Escuela financiera: el plazo medio de cobro
El plazo medio de cobro mide el número de días, en promedio, que una empresa tarda en cobrar de sus clientes.
Se calcula tomando el saldo medio de los epígrafes de “clientes por ventas y prestaciones de servicios” y “deudores varios” (deduciendo los anticipados de clientes), dividiéndolo por el importe neto de la cifra de negocios y multiplicándolo por 365 días. Es recomendable añadir el IVA repercutido en el denominador, ya que en el numerador se incluye el impuesto sobre el valor añadido y, de esa forma, evitamos distorsiones.

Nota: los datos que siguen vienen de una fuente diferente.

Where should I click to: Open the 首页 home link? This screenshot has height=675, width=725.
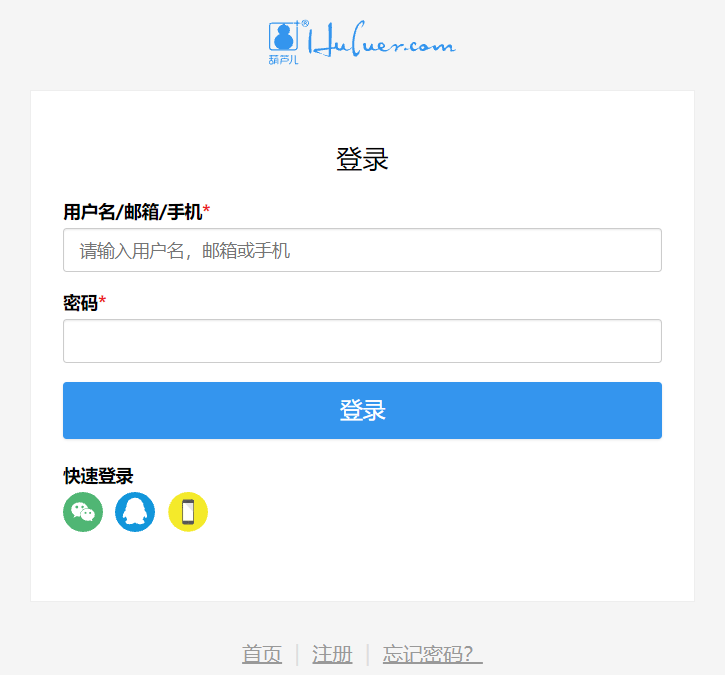coord(262,654)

Cuanto más elevado sea el valor de este ratio, significará que la empresa tiene un mayor volumen de recursos indisponibles, llegando el caso de tener que recurrir a la financiación externa (líneas de crédito).

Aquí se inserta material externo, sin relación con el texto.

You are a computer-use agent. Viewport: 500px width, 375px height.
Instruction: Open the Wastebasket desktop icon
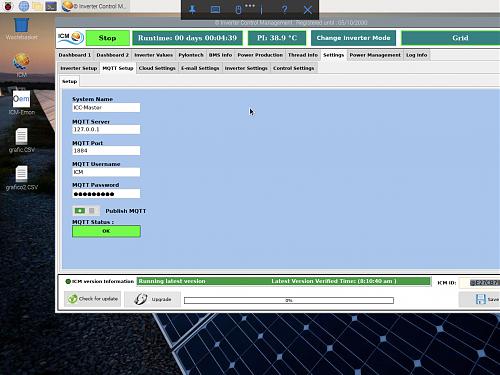coord(21,29)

Esta situación es muy frecuente hoy en día debido a las fuertes necesidades de crédito y a la poca liquidez de los mercados. Esto ha provocado que muchas compañías presenten concurso de acreedores, anteriormente denominado suspensión de pagos. Debido a la actual crisis económica, el departamento de gestión de cobros ha adquirido una gran importancia, ya no basta con vender sino que hay que acometer una labor de gestión y seguimiento de la cartera de clientes.